Here are the influential voices leading the conversations where nonprofits and technology overlap.
The shift to a digitized economy has led many businesses to embrace digital technologies. E-mail, for example, has put a huge dent in the amount of regular mail that businesses send out for correspondence.
But is the mere use of digital technology enough to call your business a digital business?
Gartner analyst Mark P. McDonald says, no, not at all. In a post for the Gartner Blog, McDonald argues that true digital businesses don't just use digital technology, but create value from digital technology. He cites Facebook, Google and LinkedIn as examples of truly digital businesses.
And yet, according to a recent Gartner survey of CIOs, 58 percent of business processes were cited as being dependent on digital technology.
McDonald argues that this feeling of being digital has led many business leaders to assume that they've become digital businesses, when it simply isn't the case:
The gap between 'being digital' and 'feeling digital' is increasingly important as a wave of lightweight technologies and technology models create an 'internet of things' filled with new sources of value, revenue and the opportunity to digitally disrupt industries and incumbents. We can use these technologies to further mimic the analog world, but does that digitalize business?

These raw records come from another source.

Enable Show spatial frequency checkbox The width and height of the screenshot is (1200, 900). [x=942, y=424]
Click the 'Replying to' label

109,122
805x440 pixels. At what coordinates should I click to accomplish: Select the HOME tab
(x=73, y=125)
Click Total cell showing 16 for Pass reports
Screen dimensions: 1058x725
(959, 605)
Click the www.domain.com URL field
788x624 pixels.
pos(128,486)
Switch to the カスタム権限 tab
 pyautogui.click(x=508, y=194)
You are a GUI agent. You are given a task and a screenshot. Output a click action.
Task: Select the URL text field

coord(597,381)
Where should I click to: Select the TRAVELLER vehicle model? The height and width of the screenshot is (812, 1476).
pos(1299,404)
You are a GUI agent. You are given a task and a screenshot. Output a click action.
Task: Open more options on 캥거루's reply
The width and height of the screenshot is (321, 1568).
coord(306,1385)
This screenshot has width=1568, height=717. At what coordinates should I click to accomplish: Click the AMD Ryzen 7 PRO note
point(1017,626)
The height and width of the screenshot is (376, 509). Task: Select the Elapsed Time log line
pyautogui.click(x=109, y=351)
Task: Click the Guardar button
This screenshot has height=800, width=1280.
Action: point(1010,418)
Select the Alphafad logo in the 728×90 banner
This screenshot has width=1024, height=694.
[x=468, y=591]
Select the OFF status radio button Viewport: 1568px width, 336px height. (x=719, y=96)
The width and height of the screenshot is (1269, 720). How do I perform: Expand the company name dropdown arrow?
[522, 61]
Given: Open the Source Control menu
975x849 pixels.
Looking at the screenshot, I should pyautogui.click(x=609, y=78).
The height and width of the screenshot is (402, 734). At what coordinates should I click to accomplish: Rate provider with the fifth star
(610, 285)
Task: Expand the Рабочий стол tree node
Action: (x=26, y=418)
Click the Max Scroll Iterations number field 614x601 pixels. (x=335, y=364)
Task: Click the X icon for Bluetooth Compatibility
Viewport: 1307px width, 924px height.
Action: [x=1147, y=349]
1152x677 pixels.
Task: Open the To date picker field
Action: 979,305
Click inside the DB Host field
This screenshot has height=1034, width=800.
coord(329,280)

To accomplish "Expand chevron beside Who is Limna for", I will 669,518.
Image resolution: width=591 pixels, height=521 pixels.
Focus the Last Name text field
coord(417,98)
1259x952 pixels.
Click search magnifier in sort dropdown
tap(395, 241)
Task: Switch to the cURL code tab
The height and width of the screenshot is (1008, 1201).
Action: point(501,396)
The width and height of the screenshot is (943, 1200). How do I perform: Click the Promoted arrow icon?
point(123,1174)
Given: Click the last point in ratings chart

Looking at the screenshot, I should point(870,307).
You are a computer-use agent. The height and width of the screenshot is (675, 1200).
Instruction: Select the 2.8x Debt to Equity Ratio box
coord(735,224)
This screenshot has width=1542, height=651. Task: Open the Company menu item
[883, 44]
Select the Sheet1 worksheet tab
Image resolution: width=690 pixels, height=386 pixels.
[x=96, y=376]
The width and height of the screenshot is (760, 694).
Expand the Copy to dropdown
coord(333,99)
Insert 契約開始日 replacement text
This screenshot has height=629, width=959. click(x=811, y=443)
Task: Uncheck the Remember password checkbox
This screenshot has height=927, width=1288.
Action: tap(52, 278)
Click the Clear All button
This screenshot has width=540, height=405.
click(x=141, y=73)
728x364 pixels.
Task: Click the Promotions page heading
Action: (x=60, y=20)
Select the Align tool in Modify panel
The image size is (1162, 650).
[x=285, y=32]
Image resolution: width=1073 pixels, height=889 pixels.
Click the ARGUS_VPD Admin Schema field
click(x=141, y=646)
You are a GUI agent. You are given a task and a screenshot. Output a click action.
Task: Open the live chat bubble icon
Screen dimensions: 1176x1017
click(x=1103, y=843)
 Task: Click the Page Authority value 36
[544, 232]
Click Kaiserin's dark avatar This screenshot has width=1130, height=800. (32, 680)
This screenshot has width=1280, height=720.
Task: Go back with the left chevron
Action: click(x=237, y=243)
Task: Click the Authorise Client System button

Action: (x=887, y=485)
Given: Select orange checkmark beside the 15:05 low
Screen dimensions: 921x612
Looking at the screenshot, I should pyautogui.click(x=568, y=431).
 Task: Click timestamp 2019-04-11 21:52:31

Organizations remain digital business novices so long as they do not face the requirement to engage digital resources to create new sources of value, find new ways to monetize digital efficiencies, or generate revenue from new types of products and services. Being digital in the emerging world of the Internet of things requires more than implementing digital technologies and refining digital channels. It required digitizing business through a process of abstracting analog value and creating new digital and analog resources that create new sources of value and revenue.